Первое, что сделал Меншиков, приобретя Люберцы, это сменил название. Решил, пусть будет Новое Преображенское. Отчасти оправданием этому служило то, что в селе была церковь Преображения Господня. Тогда нередко населенные пункты именовались по храмам. Красково параллельно звалось Богородским, Кузьминки – Влахернским, Петровское близ Лыткарино – по церкви Петра и Павла. Но думается, опытный царедворец, одержимый тщеславием, преследовал и другую цель.

Многие читали роман Алексея Толстого “Петр Первый”, смотрели одноименный кинофильм да и из других источников помнят, что юность Петра и Алексашки протекала в бурных “потешных” играх в подмосковных селах, в том числе и в Преображенском. Переименовав вотчину в Новое Преображенское, Меншиков тем самым подчеркивал свою близость к личности государя. И приложил немало сил и средств, чтобы Новое Преображенское затмило старое – московское. Выстроил изящные дворцовые палаты, очистил заросший пруд и перегородил его каменной плотиной. Придворный льстец, зная неравнодушие своего благодетеля к флоту, спустил на воду флотилию легких лодок, устроил пристань. Разбил на берегах тенистый парк. По преданию, сам российский император посадил несколько лип. Они могли бы дожить почти до наших дней: триста лет для них не возраст. Да разве до экологических проблем было все это время? Деревья не сохранились.

**Что сделать:**
Как, согласно отрывку, Меншиков переименовал Люберцы после их покупки?

**Набор данных:**
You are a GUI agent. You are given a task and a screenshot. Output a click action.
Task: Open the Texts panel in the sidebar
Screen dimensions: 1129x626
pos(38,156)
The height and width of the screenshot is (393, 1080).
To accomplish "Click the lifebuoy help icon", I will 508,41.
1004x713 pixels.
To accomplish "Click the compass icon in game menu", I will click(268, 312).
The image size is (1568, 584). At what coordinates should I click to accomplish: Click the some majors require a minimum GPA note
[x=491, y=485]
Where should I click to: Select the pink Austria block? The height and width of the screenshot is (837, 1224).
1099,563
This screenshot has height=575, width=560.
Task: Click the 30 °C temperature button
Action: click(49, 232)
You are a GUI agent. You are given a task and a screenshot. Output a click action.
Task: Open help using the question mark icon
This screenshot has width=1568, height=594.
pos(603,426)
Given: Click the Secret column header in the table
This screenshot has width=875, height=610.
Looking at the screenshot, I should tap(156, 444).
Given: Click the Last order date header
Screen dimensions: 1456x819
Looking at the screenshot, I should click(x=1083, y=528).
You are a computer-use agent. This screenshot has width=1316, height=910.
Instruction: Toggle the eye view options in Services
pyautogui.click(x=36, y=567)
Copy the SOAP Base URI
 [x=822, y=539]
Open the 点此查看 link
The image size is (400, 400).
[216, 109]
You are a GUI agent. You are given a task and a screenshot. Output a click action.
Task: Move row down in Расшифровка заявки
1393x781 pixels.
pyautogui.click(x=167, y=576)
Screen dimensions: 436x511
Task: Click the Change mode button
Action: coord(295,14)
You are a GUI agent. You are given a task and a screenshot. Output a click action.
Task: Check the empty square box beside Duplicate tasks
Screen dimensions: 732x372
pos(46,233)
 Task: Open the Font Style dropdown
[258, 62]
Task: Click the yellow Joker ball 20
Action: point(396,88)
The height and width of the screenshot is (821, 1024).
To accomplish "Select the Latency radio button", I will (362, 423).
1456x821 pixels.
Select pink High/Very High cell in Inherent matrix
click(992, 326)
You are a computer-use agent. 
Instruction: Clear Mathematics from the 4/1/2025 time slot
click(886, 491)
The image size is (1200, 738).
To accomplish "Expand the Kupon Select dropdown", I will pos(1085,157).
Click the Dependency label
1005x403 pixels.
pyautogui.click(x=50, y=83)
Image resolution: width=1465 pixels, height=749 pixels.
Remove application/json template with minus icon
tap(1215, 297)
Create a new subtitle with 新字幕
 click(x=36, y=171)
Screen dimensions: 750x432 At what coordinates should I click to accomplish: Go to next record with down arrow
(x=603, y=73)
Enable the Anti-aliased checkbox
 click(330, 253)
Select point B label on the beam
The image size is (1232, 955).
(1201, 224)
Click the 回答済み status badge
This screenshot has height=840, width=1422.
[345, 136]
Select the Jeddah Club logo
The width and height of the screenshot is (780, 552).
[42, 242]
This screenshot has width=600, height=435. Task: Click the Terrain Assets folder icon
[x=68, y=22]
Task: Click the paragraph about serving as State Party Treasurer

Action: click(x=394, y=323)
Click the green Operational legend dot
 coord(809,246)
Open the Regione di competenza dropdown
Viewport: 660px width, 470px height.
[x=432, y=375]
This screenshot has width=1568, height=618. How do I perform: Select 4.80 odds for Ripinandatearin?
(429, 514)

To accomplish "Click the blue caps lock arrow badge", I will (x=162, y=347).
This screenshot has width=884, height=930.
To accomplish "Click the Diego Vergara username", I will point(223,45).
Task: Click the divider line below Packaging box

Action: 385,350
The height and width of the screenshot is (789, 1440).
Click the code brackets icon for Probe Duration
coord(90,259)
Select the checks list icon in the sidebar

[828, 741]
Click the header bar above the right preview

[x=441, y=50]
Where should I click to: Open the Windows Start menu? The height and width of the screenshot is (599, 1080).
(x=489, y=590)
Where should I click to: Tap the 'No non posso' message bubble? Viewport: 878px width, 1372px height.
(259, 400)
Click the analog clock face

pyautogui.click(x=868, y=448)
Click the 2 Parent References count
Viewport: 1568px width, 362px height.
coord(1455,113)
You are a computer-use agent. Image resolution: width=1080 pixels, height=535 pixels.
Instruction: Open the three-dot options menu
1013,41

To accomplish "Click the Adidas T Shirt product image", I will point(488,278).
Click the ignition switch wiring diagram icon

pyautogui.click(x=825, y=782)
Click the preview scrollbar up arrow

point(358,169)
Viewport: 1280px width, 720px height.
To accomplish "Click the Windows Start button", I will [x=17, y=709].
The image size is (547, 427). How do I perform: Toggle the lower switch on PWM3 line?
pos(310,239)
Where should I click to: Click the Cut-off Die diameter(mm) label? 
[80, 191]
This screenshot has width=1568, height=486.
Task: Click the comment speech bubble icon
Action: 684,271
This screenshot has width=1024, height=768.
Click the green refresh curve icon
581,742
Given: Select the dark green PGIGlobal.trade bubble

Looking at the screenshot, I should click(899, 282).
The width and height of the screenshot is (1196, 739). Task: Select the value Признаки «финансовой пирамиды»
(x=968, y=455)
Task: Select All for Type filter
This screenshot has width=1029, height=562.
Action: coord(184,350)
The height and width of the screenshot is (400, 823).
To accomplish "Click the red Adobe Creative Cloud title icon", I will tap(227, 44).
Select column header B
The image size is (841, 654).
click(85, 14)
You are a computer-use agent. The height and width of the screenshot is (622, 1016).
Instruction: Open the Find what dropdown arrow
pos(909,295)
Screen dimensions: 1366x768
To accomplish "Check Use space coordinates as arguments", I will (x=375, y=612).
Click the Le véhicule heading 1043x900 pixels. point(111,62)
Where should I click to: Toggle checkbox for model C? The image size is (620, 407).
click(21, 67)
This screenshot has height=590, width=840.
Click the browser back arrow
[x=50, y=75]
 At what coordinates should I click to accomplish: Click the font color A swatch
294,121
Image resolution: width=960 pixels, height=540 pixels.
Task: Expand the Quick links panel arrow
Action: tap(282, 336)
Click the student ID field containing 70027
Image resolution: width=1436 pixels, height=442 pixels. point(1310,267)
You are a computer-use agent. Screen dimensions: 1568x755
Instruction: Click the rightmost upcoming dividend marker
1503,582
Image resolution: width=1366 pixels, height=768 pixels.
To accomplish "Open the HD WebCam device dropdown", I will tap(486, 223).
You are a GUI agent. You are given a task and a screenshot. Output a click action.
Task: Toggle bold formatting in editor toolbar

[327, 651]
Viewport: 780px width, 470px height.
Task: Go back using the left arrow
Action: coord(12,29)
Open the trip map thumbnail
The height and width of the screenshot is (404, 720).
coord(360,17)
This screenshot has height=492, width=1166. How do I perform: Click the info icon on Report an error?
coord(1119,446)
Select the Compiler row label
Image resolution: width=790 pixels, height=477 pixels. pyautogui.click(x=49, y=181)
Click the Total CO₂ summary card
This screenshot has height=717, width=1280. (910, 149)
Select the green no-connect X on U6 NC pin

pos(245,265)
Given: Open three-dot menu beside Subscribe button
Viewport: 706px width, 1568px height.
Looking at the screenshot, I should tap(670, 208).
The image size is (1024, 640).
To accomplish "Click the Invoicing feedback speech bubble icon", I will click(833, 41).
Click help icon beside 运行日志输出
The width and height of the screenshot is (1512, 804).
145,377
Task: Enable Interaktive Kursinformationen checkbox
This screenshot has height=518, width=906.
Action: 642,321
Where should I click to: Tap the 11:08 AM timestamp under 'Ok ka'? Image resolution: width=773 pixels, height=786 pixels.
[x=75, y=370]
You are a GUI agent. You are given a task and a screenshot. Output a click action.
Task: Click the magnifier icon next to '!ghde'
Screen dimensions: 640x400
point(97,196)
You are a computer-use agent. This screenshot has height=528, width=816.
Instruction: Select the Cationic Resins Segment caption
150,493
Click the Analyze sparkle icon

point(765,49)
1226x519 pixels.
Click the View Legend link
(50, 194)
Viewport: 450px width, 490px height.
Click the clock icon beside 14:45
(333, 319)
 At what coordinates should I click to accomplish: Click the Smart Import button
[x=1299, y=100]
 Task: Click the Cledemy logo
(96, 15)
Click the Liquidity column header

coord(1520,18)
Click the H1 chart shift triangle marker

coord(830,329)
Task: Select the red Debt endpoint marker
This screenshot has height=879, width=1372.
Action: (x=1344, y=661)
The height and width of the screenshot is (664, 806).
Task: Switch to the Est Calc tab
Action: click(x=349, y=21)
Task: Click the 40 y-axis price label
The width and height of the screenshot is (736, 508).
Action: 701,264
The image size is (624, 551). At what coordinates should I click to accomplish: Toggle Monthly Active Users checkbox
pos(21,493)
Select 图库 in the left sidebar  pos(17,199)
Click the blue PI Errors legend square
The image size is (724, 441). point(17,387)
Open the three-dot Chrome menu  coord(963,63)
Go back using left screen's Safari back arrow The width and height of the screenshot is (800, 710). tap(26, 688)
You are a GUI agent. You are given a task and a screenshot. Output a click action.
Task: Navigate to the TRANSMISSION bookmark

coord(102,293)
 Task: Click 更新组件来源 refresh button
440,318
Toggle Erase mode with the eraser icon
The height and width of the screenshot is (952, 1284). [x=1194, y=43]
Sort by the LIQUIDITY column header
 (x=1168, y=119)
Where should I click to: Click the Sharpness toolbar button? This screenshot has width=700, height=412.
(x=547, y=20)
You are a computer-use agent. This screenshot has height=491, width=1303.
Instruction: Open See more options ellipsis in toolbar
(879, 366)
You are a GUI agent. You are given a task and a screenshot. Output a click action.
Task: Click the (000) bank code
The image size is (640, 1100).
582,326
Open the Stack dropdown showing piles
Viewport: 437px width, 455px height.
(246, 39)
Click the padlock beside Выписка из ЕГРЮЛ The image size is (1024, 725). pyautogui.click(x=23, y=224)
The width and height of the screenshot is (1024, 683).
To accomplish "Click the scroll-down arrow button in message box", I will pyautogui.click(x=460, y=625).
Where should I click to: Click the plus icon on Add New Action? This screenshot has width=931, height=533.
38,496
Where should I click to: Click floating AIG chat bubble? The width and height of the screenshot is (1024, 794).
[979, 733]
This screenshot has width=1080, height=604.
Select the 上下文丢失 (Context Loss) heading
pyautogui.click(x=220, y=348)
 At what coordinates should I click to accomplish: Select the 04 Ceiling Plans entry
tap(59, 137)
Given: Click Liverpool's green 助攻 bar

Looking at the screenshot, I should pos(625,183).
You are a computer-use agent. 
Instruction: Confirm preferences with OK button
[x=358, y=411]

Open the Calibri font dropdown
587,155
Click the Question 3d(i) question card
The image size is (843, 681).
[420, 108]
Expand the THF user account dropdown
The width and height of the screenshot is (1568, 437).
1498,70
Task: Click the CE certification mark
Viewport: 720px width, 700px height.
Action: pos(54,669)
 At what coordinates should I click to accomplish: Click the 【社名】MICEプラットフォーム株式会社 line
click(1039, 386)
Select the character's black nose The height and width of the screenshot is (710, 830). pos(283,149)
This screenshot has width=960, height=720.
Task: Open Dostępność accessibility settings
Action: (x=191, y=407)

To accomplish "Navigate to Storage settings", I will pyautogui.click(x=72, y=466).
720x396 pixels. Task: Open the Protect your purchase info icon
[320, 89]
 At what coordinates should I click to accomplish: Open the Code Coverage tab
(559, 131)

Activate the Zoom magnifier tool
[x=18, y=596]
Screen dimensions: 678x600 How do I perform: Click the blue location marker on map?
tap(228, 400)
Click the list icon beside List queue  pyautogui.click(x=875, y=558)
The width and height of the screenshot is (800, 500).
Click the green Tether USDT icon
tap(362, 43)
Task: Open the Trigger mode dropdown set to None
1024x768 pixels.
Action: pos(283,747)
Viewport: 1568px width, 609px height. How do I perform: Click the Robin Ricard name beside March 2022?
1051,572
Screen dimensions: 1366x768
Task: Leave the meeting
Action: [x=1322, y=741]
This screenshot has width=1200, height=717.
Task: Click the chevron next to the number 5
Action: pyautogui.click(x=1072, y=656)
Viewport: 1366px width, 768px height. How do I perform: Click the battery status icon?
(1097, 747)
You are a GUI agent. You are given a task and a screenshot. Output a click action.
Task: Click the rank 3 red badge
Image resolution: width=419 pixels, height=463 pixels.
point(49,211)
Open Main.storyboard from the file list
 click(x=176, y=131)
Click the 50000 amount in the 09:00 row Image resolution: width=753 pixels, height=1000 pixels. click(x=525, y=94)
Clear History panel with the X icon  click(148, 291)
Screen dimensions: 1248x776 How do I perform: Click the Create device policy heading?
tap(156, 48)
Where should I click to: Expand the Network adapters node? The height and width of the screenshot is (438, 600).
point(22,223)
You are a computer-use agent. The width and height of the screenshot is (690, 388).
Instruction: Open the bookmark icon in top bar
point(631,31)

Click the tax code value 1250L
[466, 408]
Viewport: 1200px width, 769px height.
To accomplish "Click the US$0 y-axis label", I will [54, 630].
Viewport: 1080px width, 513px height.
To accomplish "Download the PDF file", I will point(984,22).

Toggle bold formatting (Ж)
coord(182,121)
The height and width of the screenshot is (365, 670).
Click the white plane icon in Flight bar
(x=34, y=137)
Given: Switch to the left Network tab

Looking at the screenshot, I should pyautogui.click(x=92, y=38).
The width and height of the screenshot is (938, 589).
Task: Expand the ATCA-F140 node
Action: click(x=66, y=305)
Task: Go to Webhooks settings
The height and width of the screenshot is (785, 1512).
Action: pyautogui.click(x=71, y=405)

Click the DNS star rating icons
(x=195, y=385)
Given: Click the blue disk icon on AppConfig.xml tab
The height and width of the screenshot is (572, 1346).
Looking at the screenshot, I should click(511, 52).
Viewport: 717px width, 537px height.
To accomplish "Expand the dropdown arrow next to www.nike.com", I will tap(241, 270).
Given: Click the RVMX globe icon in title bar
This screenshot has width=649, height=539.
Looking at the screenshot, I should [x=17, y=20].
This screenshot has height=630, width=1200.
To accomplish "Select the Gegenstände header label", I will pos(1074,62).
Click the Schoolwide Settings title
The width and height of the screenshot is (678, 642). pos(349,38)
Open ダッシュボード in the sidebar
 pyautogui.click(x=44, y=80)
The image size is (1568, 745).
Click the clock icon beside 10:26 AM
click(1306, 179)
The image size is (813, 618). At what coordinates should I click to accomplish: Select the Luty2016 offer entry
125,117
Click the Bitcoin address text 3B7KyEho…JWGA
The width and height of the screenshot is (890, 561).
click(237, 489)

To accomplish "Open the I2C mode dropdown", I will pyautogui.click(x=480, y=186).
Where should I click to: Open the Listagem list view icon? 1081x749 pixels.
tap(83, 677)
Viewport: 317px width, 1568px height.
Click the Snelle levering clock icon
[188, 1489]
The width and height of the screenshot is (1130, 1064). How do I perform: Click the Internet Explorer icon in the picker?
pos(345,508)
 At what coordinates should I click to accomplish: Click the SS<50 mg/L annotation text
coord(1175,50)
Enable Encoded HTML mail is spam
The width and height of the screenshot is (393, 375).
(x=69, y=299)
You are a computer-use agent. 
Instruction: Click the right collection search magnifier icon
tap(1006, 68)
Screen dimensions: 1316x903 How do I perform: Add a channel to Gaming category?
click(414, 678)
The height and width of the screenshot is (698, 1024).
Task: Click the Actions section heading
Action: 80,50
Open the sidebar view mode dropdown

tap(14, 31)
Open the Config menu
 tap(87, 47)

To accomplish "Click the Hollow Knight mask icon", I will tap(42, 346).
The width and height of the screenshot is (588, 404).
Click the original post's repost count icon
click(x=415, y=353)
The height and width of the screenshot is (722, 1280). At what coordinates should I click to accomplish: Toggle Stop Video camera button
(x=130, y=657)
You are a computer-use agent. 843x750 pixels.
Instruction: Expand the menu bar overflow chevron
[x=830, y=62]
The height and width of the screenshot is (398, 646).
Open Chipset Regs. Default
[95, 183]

**Ответ:**
Он назвал их Новым Преображенским.